Rachana, The bug could have resulted only if an unlink call happens for a directory. I and Pranith tried different test cases on dht for reproducing the bug, but we couldn't reproduce. Hence, can you come up with a test case for reproducing the bug ?
I also tried but no specific Test case, not always reproducible.
Dev ack to 3.0 RHS BZs
Sent one possible fix for the bug: http://review.gluster.org/#/c/7733/. The fix addresses the following issue. * POSIX_READDIRP function fills the stat information of all the entries present in the directory. If lstat of an entry fails, it used to fill the stat information of the current file with that of the the previous entry read. e.g let say the current entry was a file and the previous entry read was a directory.

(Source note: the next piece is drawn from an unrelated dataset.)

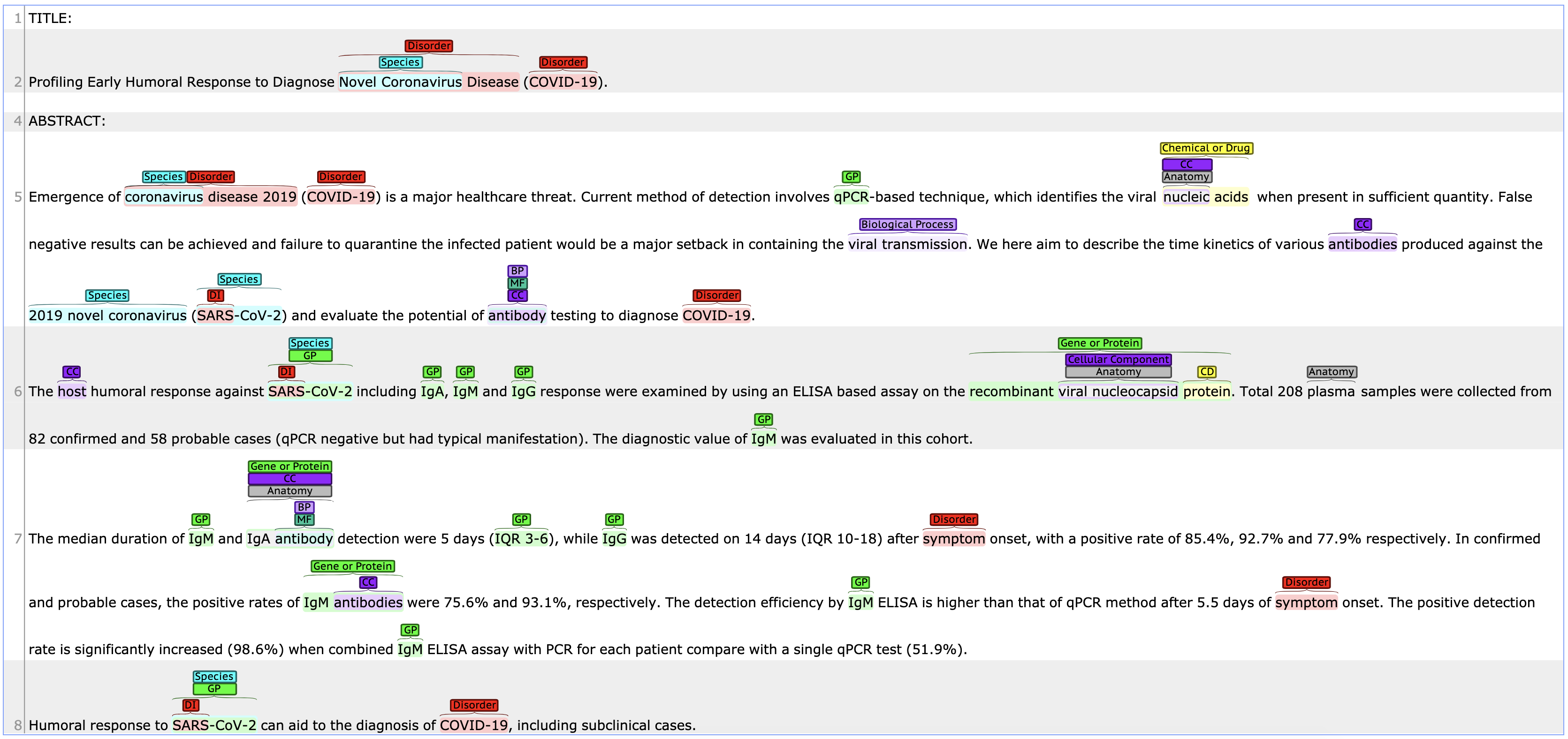
Task: Select the Chemical or Drug annotation label
Action: [x=1205, y=148]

And if the lstat of current file failed, the stat info for current file will be filled with that of the previous directory. Hence, the file will be treated as a directory. Now one of the following two scenario may happen as dht_readdirp takes directory entry only from the first up subvolume. 1) If the file (now a directory for dht because of wrong stat) is not present on the first_up_subvolume, then it won't be processed for deletion. 2) Even if it is present on first_up_subvolume, a rmdir call will go for the file(corrupted stat) which will result in to "Not a directory" ERROR. And we will see a "Directory Not Empty" error while trying to unlink the parent directory. *** This bug has been marked as a duplicate of bug 960910 ***
Marked duplicate as the fix :http://review.gluster.org/#/c/7733/ is a possible fix for both "Directory Not empty" and "Is a directory" error. Please reopen this bug if reproduced in future.
got this error once with build 3.6.0.24-1.el6rhs.x86_64 logs got cleared but will try to reproduce again and upload the logs.
*** Bug 1115379 has been marked as a duplicate of this bug. ***
triage-update: Dev will test it out and take call after that.